Zoos around the world have been forced to close because of the coronavirus lockdown. Owners are finding it difficult to make ends meet, with some struggling to feed their animals. As carers in Russia have discovered, some animals are suffering from a lonely lockdown.
The Siberian Times website reported that when the Krasnoyarsk Royev Ruchey Nature Park went into quarantine on 25 March, the chimpanzee twins Tikhon and Anfisa showed signs of depression within days.
The park said the chimpanzees crave company nearly as much as food.
Their carers - who have agreed to stay locked inside the park for the duration of the quarantine - set up television screens outside the cages and screened cartoon movies such as The Lion King. The cartoons appear to have cheered the chimps up.
The staff said provisions had been set aside to feed the 5,000 or so species of animal kept at the park during the lockdown.

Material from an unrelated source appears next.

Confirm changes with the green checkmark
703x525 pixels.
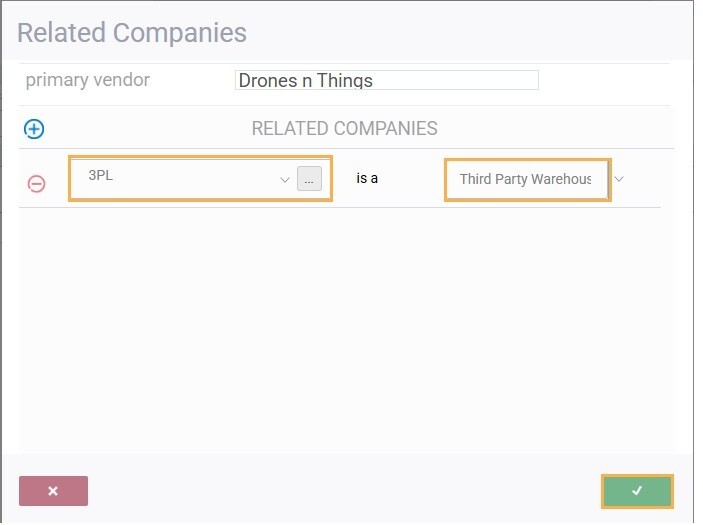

But times are tough for the animals in zoos around the world because of the Covid-19 crisis, and France is no exception.
Social media fundraising drives
Jean-Marc Charpentier, a veterinarian and director of a zoo park near Paris says he is operating at a loss.
"We continue to feed, spend, maintain, and take care of the animals, but all this without any income," he explained, bemoaning the fact that French businesses will need to adhere to the extension of the confinement period until at least 11 May.
"The Paris zoo in Vincennes donated tons of meat which was originally meant to be sold to restaurants, which can't buy it because they are closed," he says.
His park, like others, are turning to fundraising drives via Facebook to compensate for the loss of revenue.
Although the government has promised an aid package for French businesses, Charpentier says the money will take some time to come through. In the meantime he needs to find another solution.
Marshall Plan needed to help zoos
Jean-Marc Charpentier hopes confinement will end soon so that he and his staff can capitalise on the spring and summer months, which are their busiest periods.
Animal parks and zoos across France have had to reorganise in order to keep a minimum number of staff for maintenance and animal care.
The association of French zoos has already put in a request for a 'Marshall plan,' referring to the emergency financial initiatives put in place to relaunch the European economy after the second world war.
They have asked the minister in charge of public finances, Gérald Darmanin, to remove the limit on corporate and individual donations to zoos.
Danger of virus transmission?
Zoo-keepers are also concerned about the danger of animals contracting or transmitting Covid-19.
A tiger at New York's Bronx Zoo tested positive for Covid-19 earlier this month. The institution said the tiger is believed to have contracted the virus from a caretaker who was asymptomatic at the time.
On a brighter note, the life of wild animals on the fringes of urban areas around the world appears to have improved.
Residents in many suburbs have reported an increase in the number of sightings of wild animals, probably encouraged by the absence of pedestrians, traffic and noise pollution.